The Hornets are 28-28 entering Tuesday night’s road game against the New York Knicks. They have lost four of their last five and have slipped from fourth to eighth in the Eastern Conference standings.

The Hornets haven’t qualified for the playoffs since the 2015-16 season. If the Hornets finish top-six in the East, they would have automatic entry into a best-of-7 playoff series. If they finish 7 through 10, they would have to survive a play-in tournament to qualify for a best-of-7 series.

Ball’s wrist fracture was the first of a cascade of key injuries for the Hornets: Small forward Hayward suffered a right foot sprain against the Indiana Pacers April 2 that has him out at least a month. Shooting guard Monk sprained his right ankle April 1 which still has him out. Three other rotation players -- P.J. Washington, Terry Rozier and Devonte Graham -- have all missed games in April.

The effect on Charlotte’s offense has been dramatic: The Hornets scored 93 or fewer points in four of their last nine games, all losses.

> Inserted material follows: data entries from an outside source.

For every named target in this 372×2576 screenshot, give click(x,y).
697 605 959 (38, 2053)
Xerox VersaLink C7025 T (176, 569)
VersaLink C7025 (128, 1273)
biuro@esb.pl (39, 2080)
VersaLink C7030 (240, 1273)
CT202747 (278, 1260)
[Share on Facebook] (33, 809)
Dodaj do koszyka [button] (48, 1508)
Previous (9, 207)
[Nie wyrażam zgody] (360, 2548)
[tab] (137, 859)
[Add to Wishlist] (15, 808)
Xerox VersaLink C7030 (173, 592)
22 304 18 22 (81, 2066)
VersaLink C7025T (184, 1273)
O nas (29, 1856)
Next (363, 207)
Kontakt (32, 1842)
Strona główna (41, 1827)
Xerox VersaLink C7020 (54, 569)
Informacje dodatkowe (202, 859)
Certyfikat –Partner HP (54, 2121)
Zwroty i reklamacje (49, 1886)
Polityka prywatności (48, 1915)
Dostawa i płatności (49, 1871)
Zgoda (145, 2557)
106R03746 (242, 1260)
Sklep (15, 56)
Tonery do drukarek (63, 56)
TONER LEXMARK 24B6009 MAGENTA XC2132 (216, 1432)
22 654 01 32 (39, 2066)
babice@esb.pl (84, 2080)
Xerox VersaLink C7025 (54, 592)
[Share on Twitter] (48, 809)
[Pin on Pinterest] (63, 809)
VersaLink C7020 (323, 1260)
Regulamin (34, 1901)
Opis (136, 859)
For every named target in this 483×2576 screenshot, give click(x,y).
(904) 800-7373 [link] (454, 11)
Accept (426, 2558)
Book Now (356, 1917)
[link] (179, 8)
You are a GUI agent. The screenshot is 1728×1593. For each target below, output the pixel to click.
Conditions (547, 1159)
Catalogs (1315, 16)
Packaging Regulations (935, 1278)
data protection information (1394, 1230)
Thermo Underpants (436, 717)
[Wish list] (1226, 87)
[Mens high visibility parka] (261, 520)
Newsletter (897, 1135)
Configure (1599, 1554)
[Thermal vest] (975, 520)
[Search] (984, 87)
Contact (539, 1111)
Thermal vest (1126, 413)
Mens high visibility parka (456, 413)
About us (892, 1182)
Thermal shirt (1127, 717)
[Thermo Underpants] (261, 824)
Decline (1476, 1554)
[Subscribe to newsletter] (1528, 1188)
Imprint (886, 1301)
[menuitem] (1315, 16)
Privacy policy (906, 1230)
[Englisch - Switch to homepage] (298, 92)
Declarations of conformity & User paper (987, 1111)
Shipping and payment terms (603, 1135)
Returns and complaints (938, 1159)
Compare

Hornets coach James Borrego anticipated Ball’s absence limiting Charlotte’s offense. Ball’s court vision and look-ahead passes fueled a potent transition game. The Hornets are sixth in the NBA in fast-break points at 14.2 per game.

Ball’s return could address multiple issues in Charlotte’s last 10 regular-season games in May:


No one else on this roster can create the easy scoring opportunities Ball does, particularly in transition feeding leapers to Miles Bridges and P.J Washington with lob passes.

Ball’s loss is further complicated by injuries to Hayward and Monk, who along with being primary scorers are complementary ballhandlers and facilitators.

Point guard options

The 6-foot-7 Ball, the third overall pick in the draft, had become the Hornets’ first option at point guard, adding size and depth at that position. Rozier and Graham were playing increasingly off the ball at shooting guard.

Ball’s injury started a run on point guard options. With Ball and Graham hurt Sunday, Rozier played almost all the minutes at point guard against the Portland Trail Blazers. The Hornets’ only other option at the position Sunday was Brad Wanamaker, who Kupchak acquired in a trade-deadline deal with the Golden State Warriors.

Overall depth

Ball’s absence has made it harder for Borrego to adjust to injuries at other positions.

With Ball, Borrego could have leaned on three-guard lineups of Ball-Graham-Rozier to mitigate Hayward’s and Monk’s absence. Instead, Borrego has had to reach deep into his roster, starting Jalen McDaniels and leaning heavily on Cody and Caleb Martin.